Agent Card FieldAgentFacts EquivalentExtended?
namelabel✓ Compatible
descriptiondescription✓ Compatible
urlendpoints.static+ Adaptive resolver
skillsskills+ Latency, tokens
securitySchemescapabilities.authentication✓ Compatible
Not availableevaluations★ NANDA only
Not availablecertification★ NANDA only
Not availabletelemetry★ NANDA only

The key difference: AgentFacts go beyond technical metadata to include trust infrastructure — performance evaluations, certification status, audit trails, and real-time telemetry. These fields enable automated trust decisions that Agent Cards alone cannot support.

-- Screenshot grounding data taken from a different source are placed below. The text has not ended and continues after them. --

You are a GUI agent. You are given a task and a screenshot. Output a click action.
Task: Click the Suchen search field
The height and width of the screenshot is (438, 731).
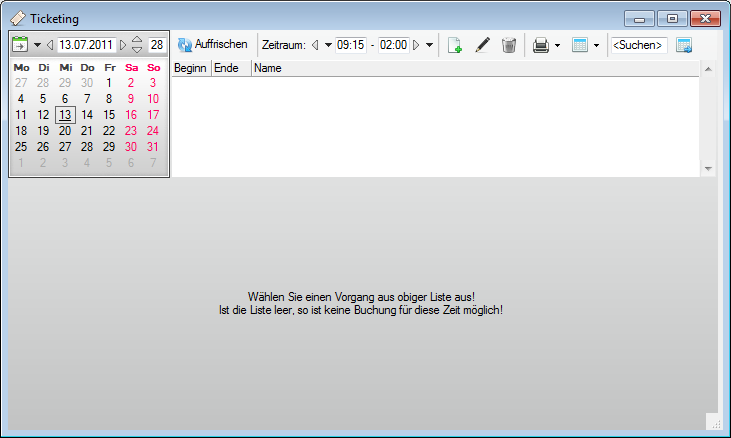[x=638, y=45]
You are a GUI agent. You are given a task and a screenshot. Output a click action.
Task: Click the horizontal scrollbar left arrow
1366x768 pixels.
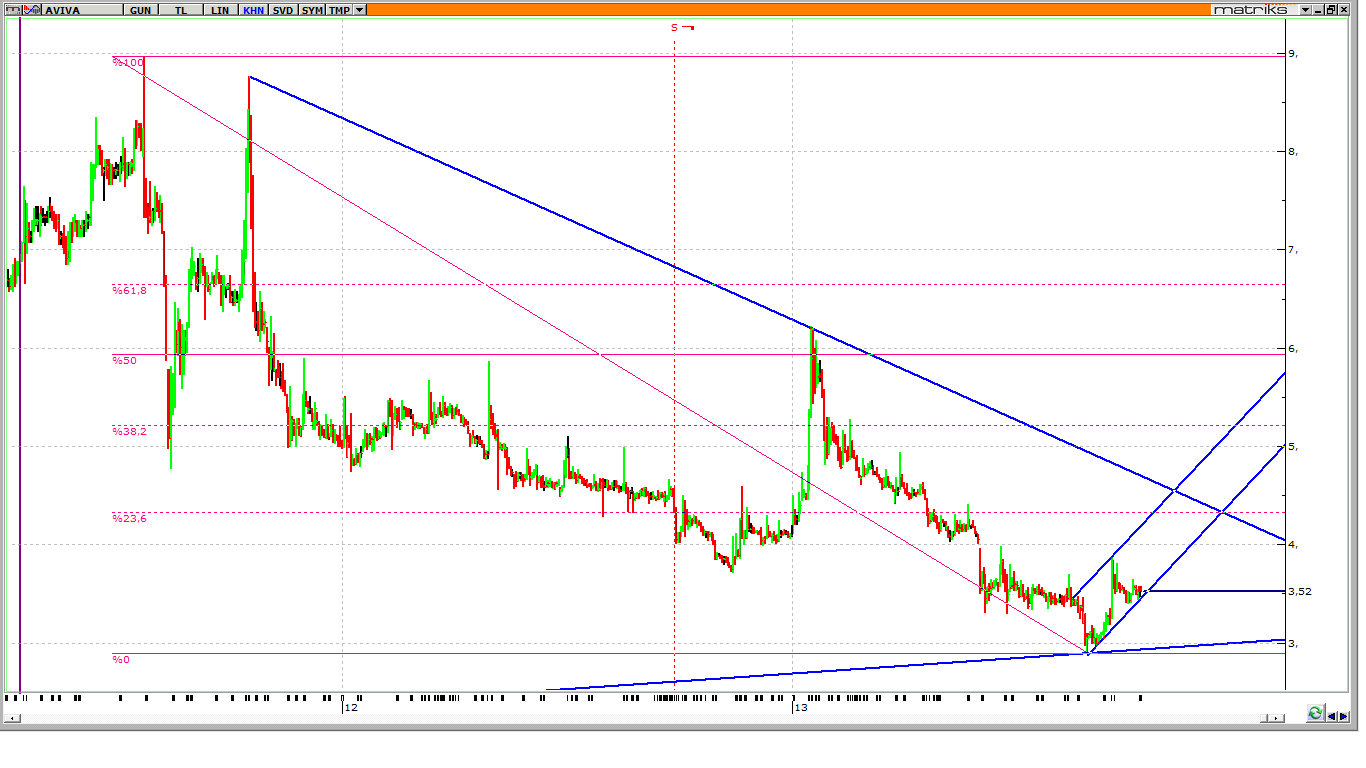tap(11, 718)
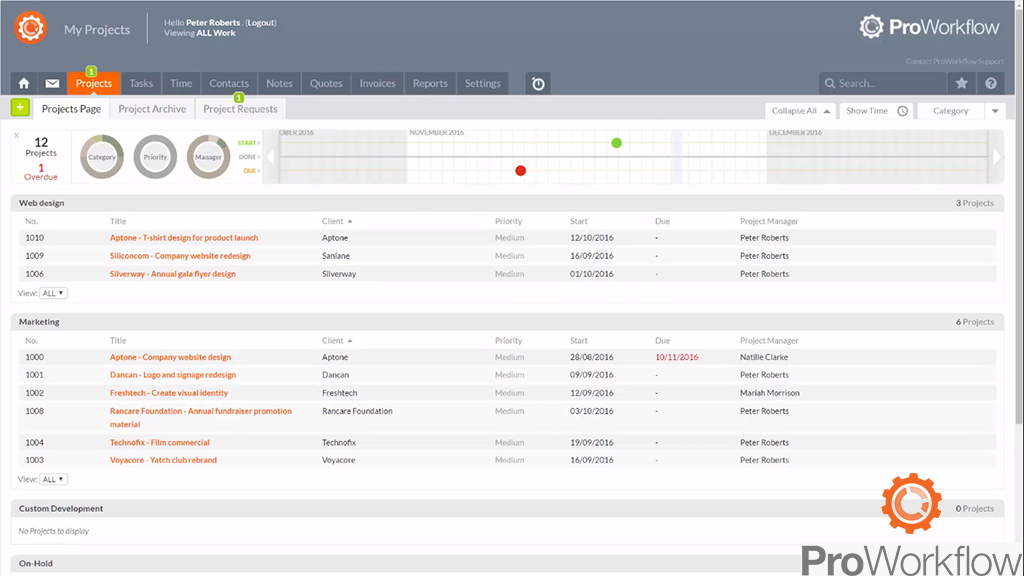
Task: Go to the Home dashboard icon
Action: click(x=24, y=84)
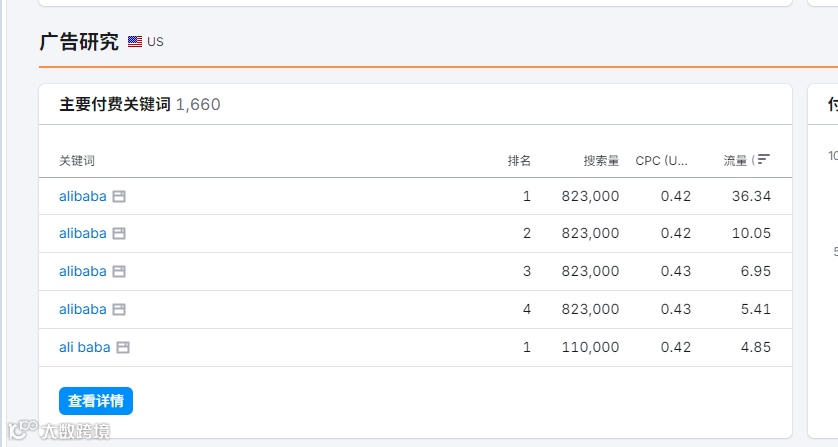
Task: Open the alibaba keyword link ranked 2
Action: [x=82, y=234]
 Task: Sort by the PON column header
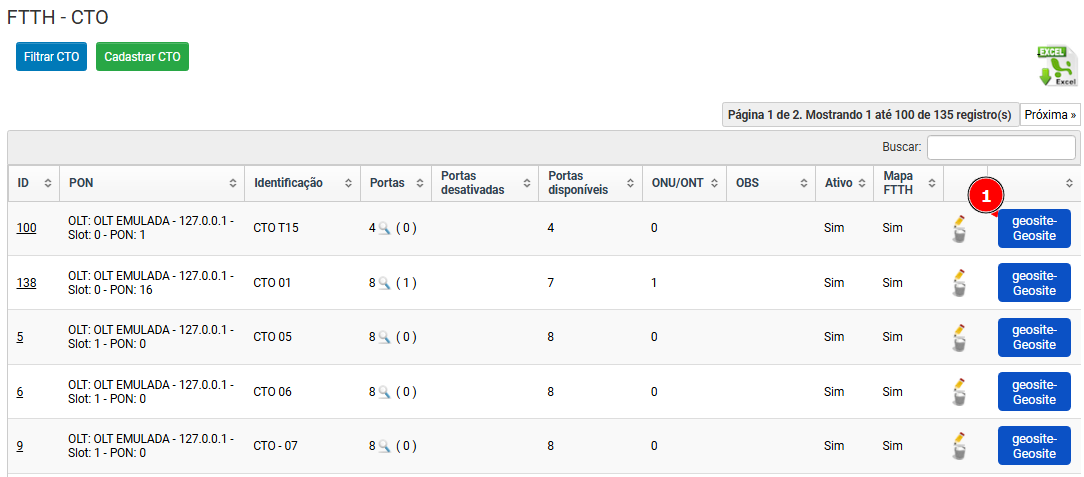[150, 183]
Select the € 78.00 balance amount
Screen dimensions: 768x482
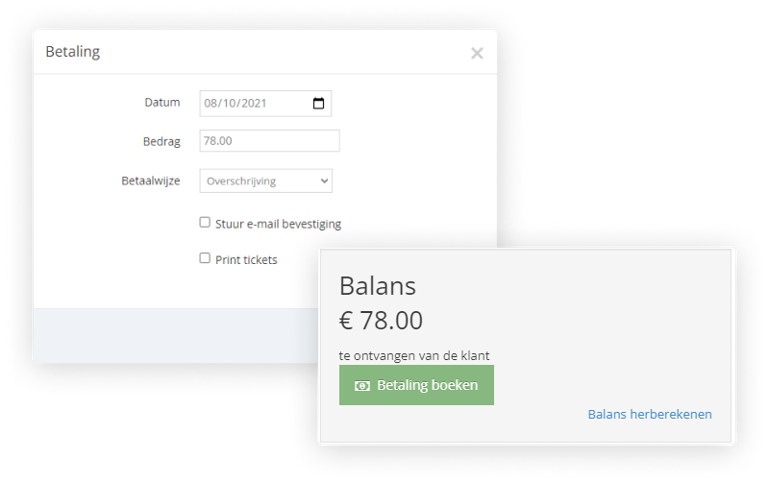point(381,321)
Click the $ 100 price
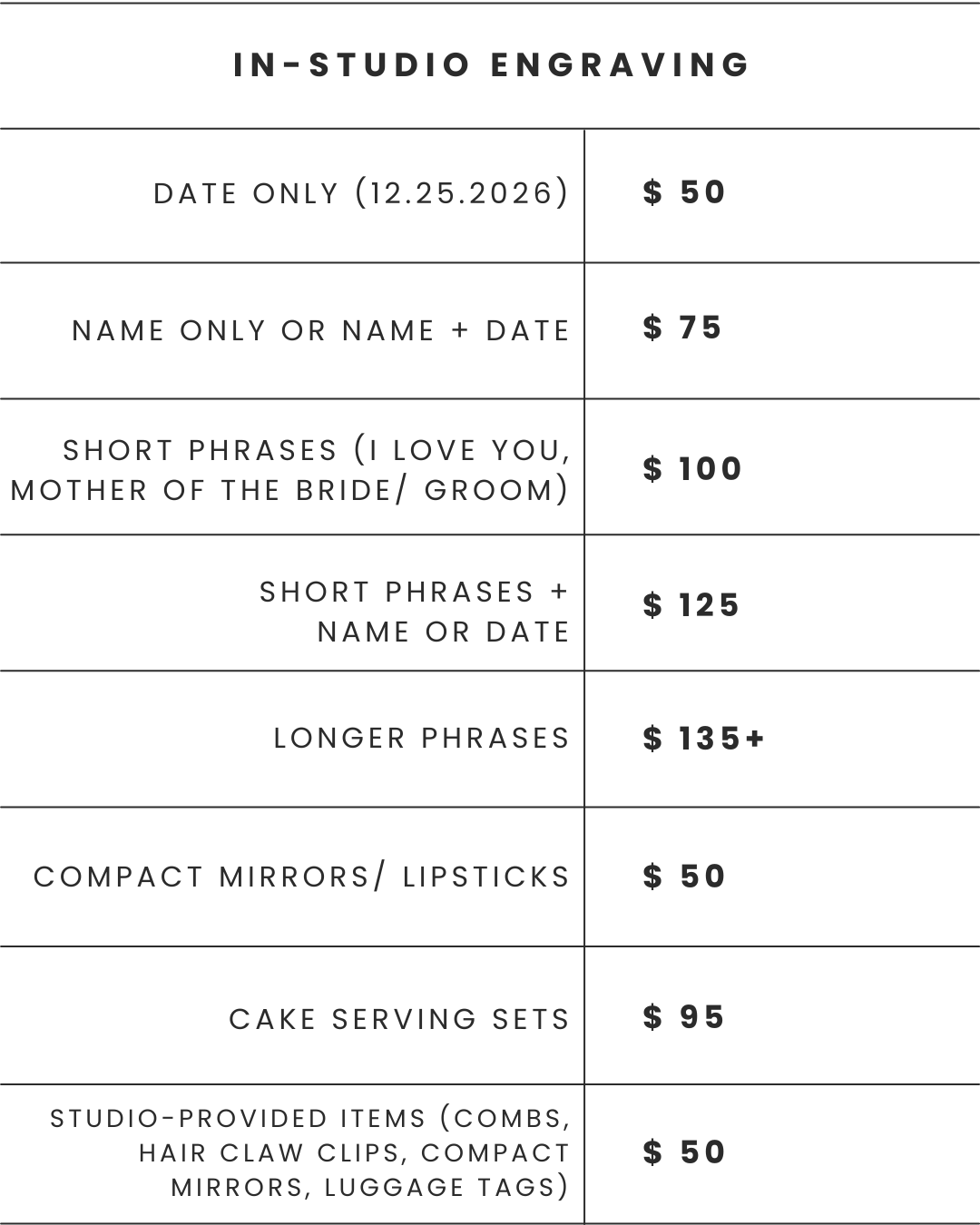This screenshot has width=980, height=1225. click(x=692, y=469)
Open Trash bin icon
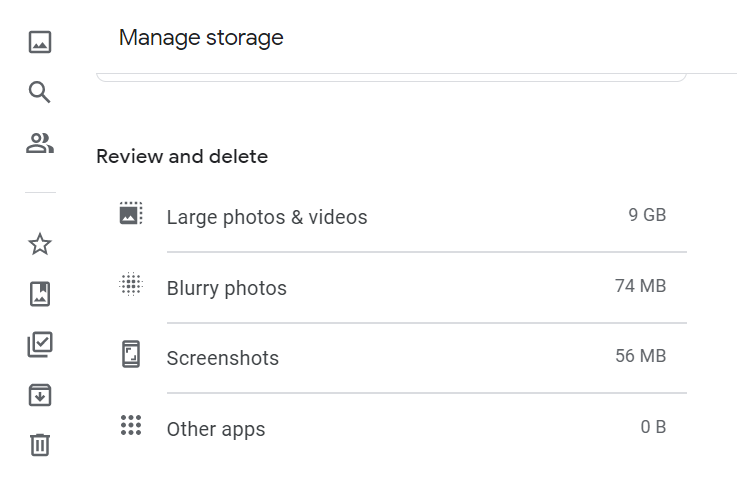 (x=40, y=445)
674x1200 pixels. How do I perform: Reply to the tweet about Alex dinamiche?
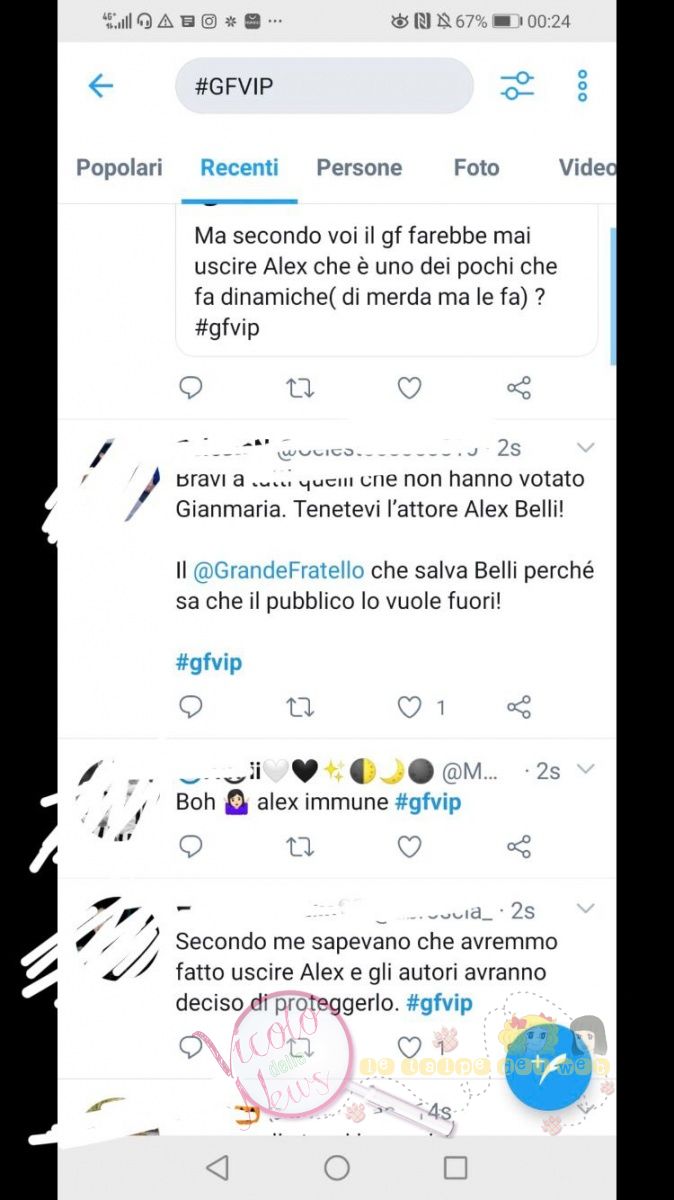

Cryptographic Verification

Every AgentFact is signed using Ed25519 keys with versioned key rotation, following the W3C Verifiable Credentials data model. This means:

  • Tamper evidence — any modification to the document invalidates the signature
  • Non-repudiation — the agent's operator provably issued the claims
  • Selective disclosure — agents can reveal only the fields relevant to a specific interaction, keeping sensitive metadata private
  • Third-party attestations — auditors, certification bodies, and other agents can add their own signed claims to an AgentFact

This is fundamentally different from A2A's Agent Cards, which are served as plain JSON from a well-known URL. There's no way to verify that an Agent Card hasn't been modified in transit or that the claims within it are backed by the stated authority.

DID integration. AgentFacts support optional W3C Decentralized Identifiers (DIDs) in the provider field, enabling cryptographic verification of the agent's organizational provenance without relying on centralized certificate authorities.

Real-World Trust Decisions

Consider a scenario: your enterprise orchestrator needs to delegate a sensitive document analysis task. With AgentFacts, it can programmatically verify:

  1. Capability match — does the agent's skills array include document analysis with text and image input modes?
  2. Performance SLA — is p95 latency under 200ms? Is 90-day availability above 99.9%?
  3. Certification — has the agent been audited by a recognized authority? When does the certification expire?
  4. Jurisdiction — is the agent compliant with GDPR/HIPAA requirements for the data being processed?
  5. Provider trust — does the DID resolve to a known, verified organization?

All of this happens automatically, in milliseconds, without human intervention. The AgentFact document provides everything needed for an informed, auditable trust decision.

Getting Started with AgentFacts

The AgentFacts format is an open standard. To create an AgentFact for your agent:

  1. Start with the AgentFacts specification and populate the required fields
  2. Register your agent in the NANDA Index to obtain an AgentAddr
  3. Sign the document with your Ed25519 key pair
  4. Host the signed AgentFact at a publicly accessible URL (referenced by your AgentAddr)
A2A compatibility. If you already have an A2A Agent Card, your existing fields map directly to AgentFacts equivalents. You can extend your agent's metadata incrementally by adding trust, evaluation, and telemetry sections.